--- Records supplied Enclosed Below ---

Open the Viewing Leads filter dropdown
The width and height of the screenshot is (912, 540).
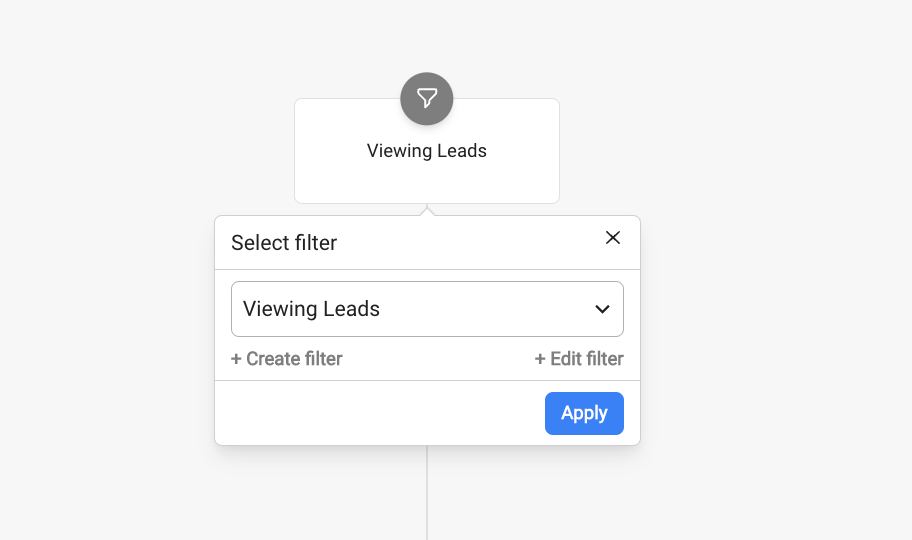coord(427,309)
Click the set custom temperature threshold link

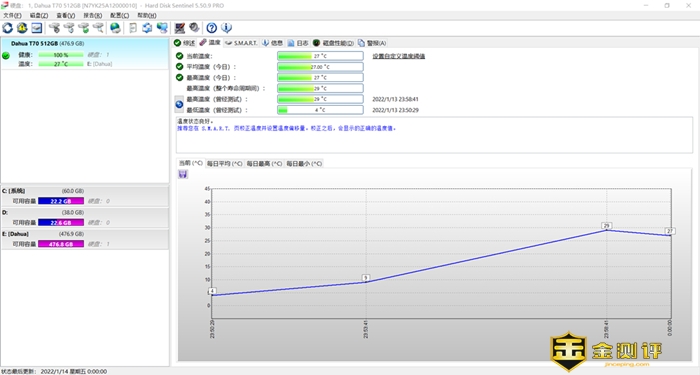point(399,56)
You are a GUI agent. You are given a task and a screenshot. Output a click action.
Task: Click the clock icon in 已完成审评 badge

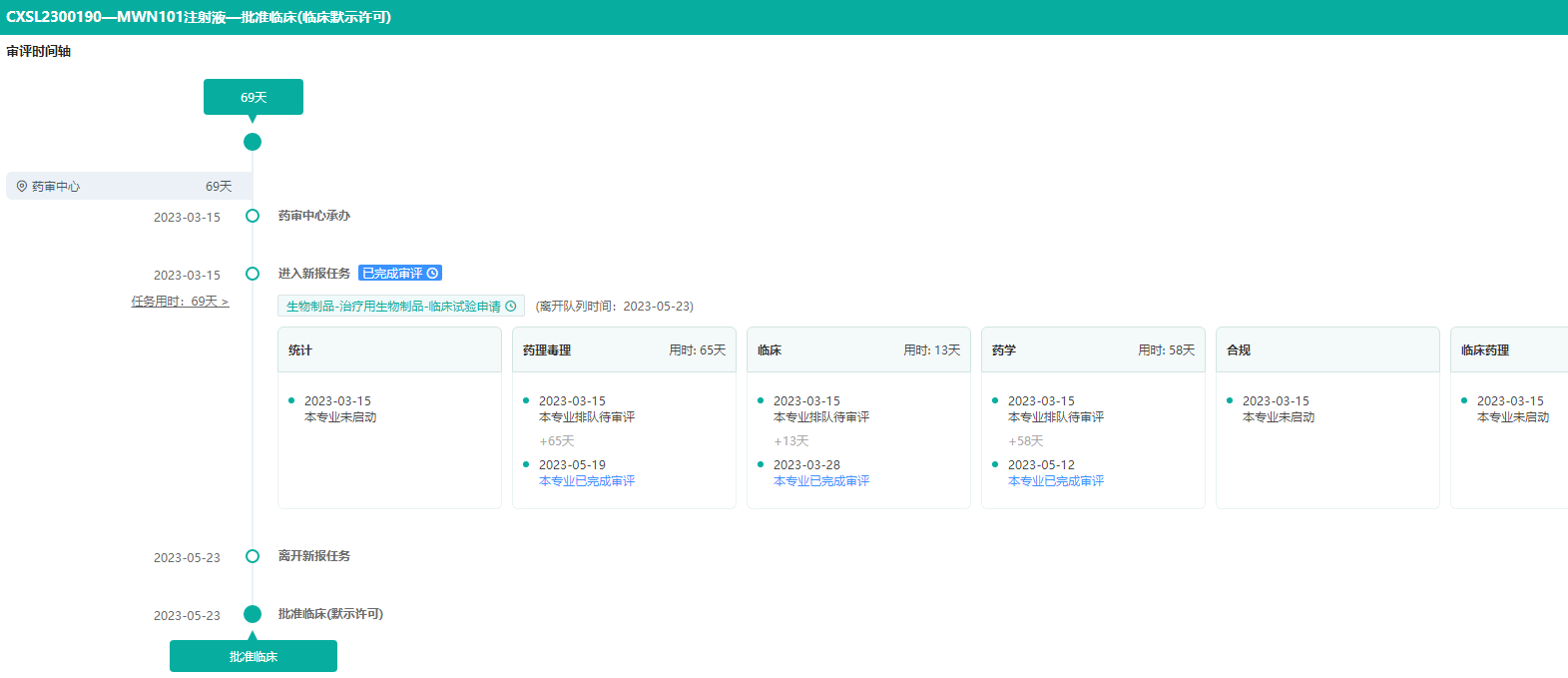432,274
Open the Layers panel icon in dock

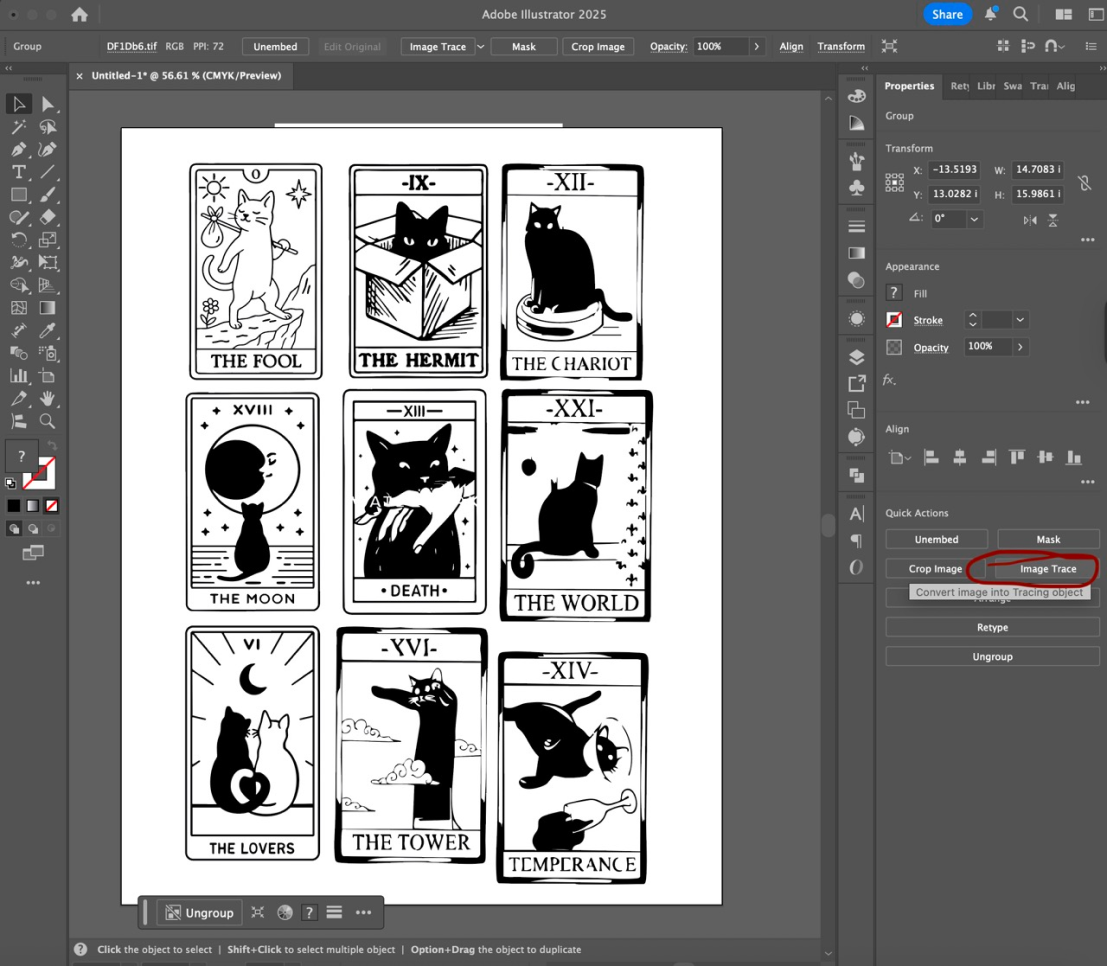[856, 357]
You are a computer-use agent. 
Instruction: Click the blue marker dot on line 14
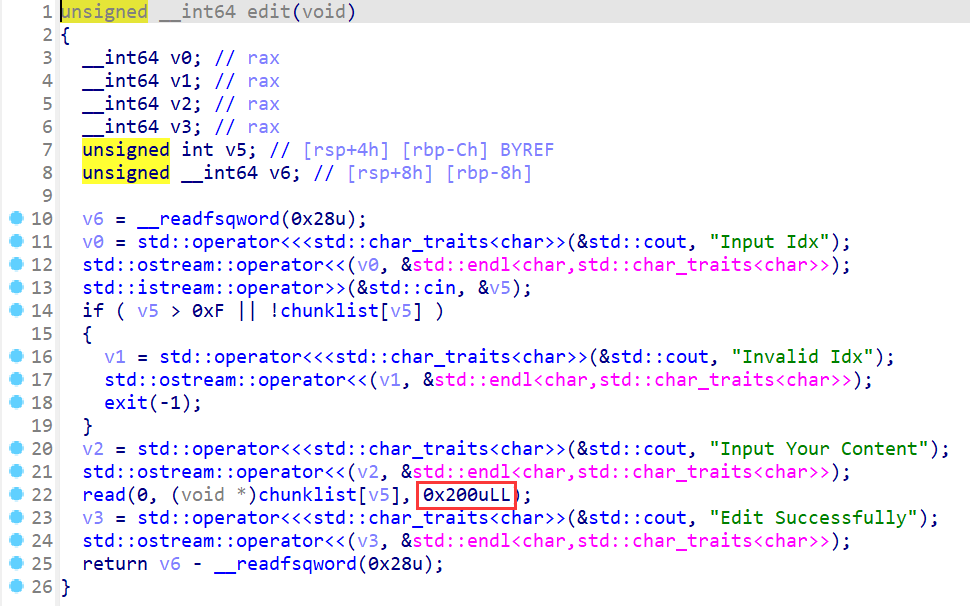15,311
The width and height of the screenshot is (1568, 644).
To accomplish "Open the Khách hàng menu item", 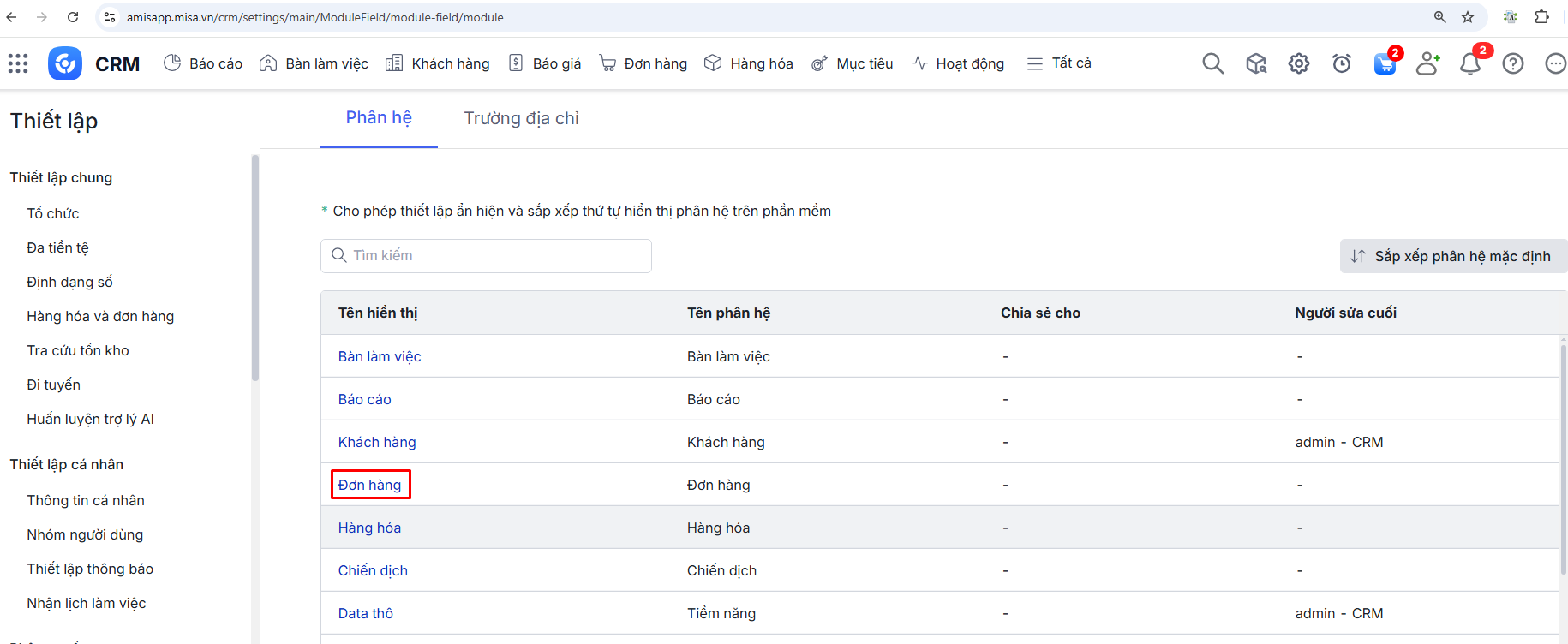I will pos(438,63).
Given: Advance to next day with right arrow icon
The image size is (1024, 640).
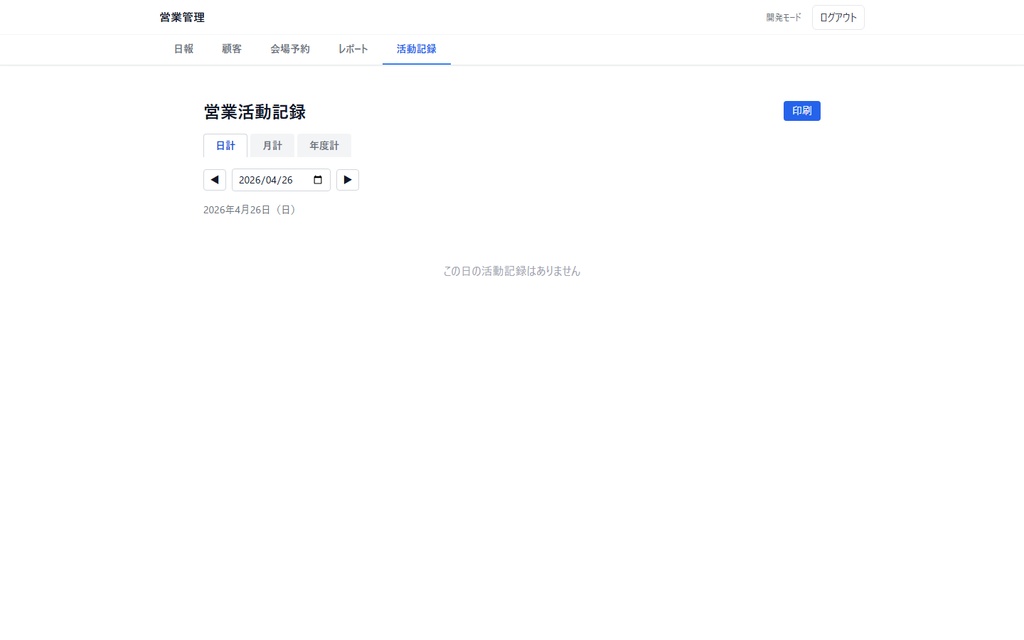Looking at the screenshot, I should (x=347, y=179).
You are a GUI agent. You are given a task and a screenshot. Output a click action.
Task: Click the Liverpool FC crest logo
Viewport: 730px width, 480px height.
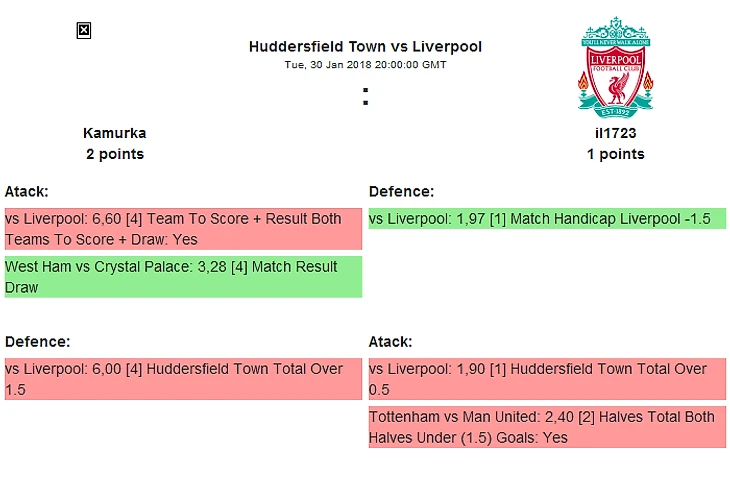point(615,66)
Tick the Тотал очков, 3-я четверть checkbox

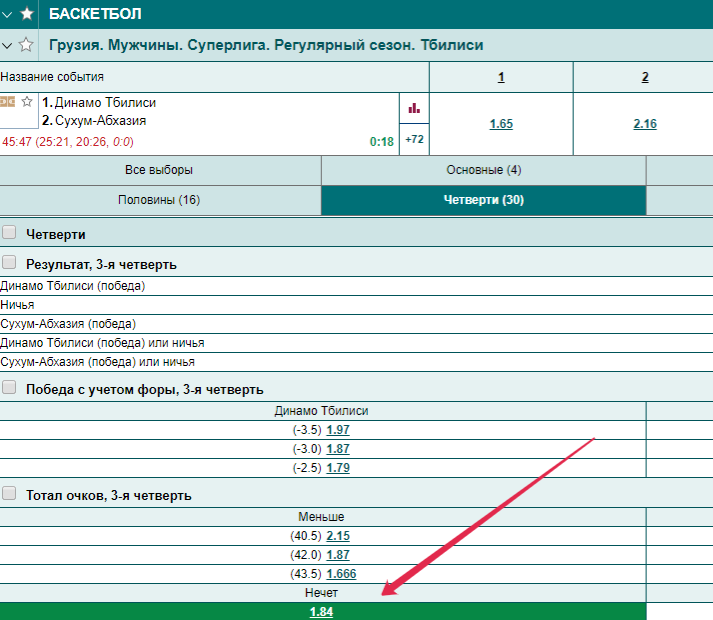pyautogui.click(x=10, y=494)
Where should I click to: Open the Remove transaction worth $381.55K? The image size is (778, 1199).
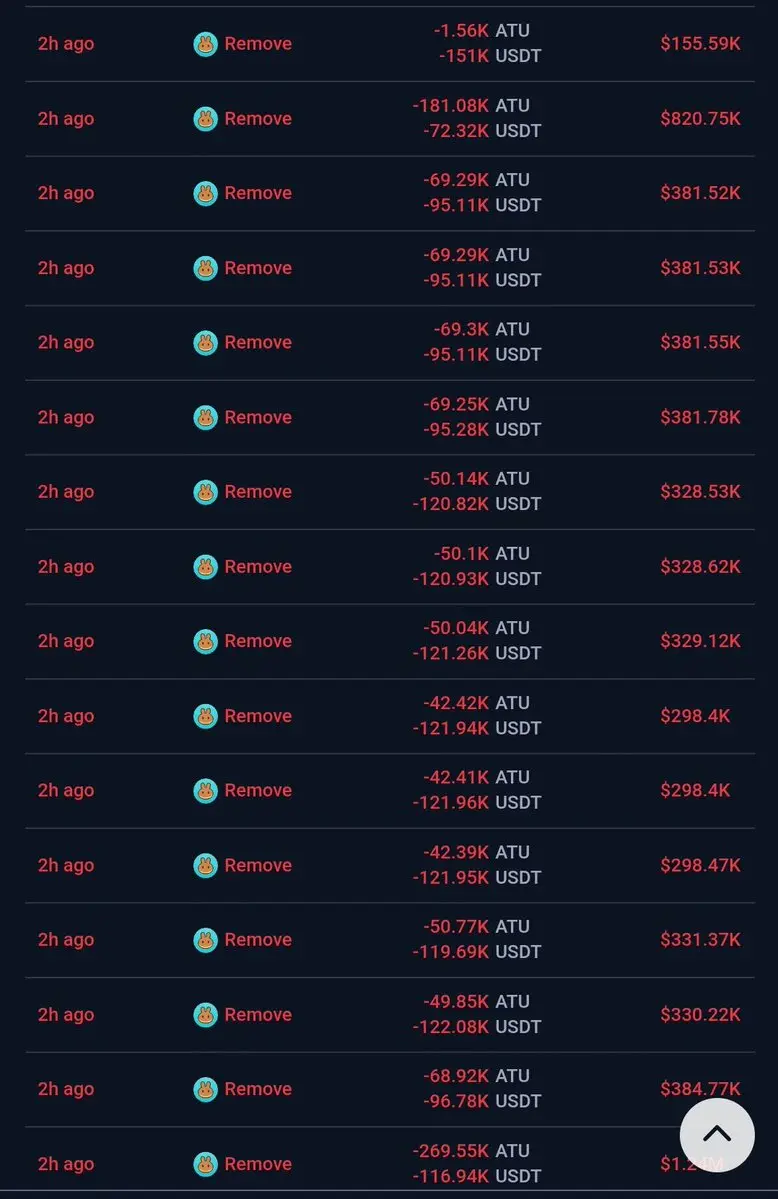[x=390, y=343]
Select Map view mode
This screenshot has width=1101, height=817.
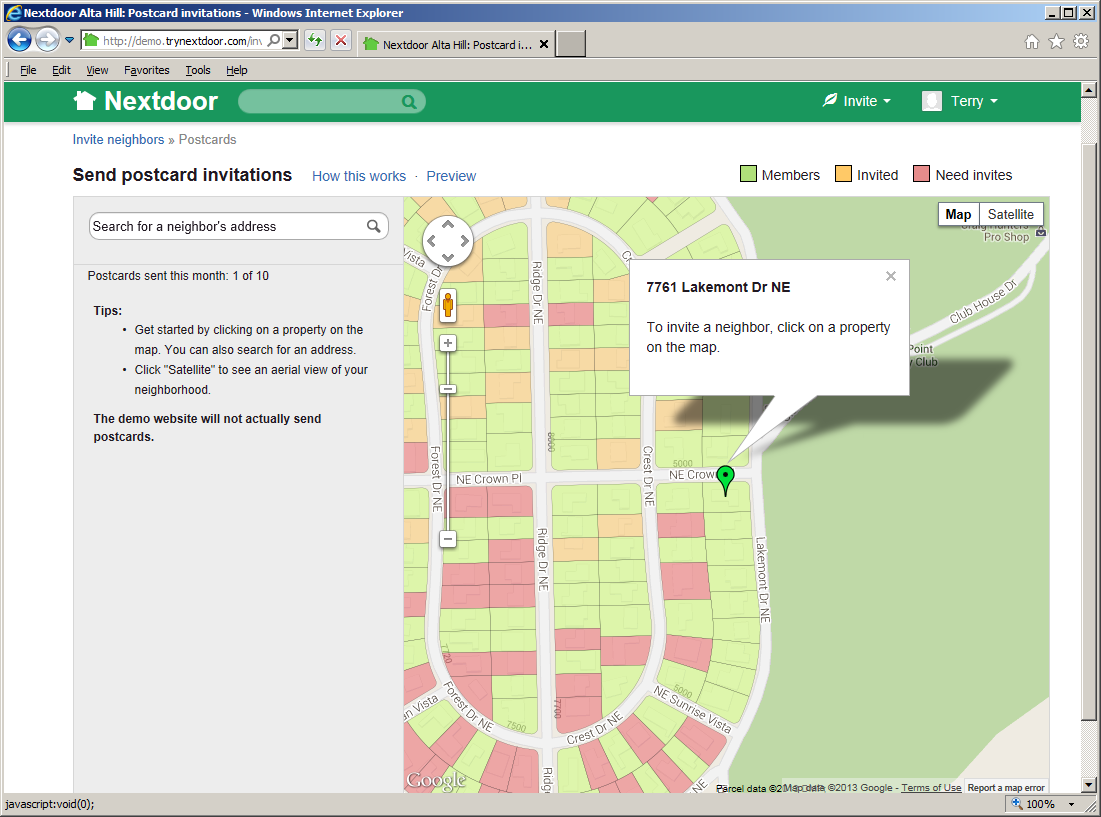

--- End of Enclosed Records supplied ---

Your task.
Word for word, repeat only the lines from the line containing "Task: Click the Liverpool FC crest logo" through the end of the data, without any pictures.

Result.
Task: Click the Liverpool FC crest logo
Viewport: 730px width, 480px height.
point(615,66)
Tick the Тотал очков, 3-я четверть checkbox

pyautogui.click(x=10, y=494)
Where should I click to: Open the Remove transaction worth $381.55K? The image size is (778, 1199).
[x=390, y=343]
Select Map view mode
This screenshot has width=1101, height=817.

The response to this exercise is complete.